Lines to return, exactly: from the line with "Where should I click to: Expand" to the line with "Task: Launch LINE from the taskbar" in the entries below, both included.

+++++

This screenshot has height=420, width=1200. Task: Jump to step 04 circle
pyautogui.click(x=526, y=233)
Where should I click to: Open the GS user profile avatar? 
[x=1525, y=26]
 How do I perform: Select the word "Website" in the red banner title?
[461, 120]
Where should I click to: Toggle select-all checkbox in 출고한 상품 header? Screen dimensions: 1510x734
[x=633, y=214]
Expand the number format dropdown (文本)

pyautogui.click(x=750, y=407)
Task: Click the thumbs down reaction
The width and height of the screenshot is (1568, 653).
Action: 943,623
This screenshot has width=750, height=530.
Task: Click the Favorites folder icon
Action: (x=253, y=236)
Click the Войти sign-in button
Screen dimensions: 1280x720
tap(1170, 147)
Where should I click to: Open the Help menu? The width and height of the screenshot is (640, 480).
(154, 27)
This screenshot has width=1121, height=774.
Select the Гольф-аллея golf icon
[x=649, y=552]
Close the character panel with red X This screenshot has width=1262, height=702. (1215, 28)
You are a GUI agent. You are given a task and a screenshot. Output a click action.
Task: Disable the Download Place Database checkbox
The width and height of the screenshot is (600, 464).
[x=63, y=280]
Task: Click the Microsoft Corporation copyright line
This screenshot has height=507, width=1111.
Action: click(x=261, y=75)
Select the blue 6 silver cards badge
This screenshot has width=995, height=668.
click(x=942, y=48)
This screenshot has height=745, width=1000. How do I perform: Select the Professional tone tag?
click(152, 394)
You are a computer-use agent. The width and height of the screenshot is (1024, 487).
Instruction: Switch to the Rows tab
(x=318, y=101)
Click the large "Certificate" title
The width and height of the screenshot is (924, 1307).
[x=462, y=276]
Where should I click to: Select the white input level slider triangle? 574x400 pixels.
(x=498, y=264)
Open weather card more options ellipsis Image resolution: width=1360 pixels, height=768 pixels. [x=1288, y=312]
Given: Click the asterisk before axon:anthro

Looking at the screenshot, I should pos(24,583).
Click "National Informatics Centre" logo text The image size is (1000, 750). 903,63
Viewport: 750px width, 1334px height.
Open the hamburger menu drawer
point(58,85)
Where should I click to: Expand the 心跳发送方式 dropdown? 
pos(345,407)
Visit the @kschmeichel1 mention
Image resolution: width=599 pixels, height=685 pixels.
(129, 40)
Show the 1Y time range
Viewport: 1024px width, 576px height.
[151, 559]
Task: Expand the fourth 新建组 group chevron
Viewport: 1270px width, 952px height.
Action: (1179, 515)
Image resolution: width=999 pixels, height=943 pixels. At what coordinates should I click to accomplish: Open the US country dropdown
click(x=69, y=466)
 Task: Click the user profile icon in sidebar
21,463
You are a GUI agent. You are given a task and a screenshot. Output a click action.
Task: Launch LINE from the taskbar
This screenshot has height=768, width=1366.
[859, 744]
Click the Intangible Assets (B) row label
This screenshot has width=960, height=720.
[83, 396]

+++++

■ Answer space:
Where should I click to: Expand the 心跳发送方式 dropdown? 
pos(345,407)
Visit the @kschmeichel1 mention
Image resolution: width=599 pixels, height=685 pixels.
(129, 40)
Show the 1Y time range
Viewport: 1024px width, 576px height.
[151, 559]
Task: Expand the fourth 新建组 group chevron
Viewport: 1270px width, 952px height.
Action: (1179, 515)
Image resolution: width=999 pixels, height=943 pixels. At what coordinates should I click to accomplish: Open the US country dropdown
click(x=69, y=466)
 Task: Click the user profile icon in sidebar
21,463
You are a GUI agent. You are given a task and a screenshot. Output a click action.
Task: Launch LINE from the taskbar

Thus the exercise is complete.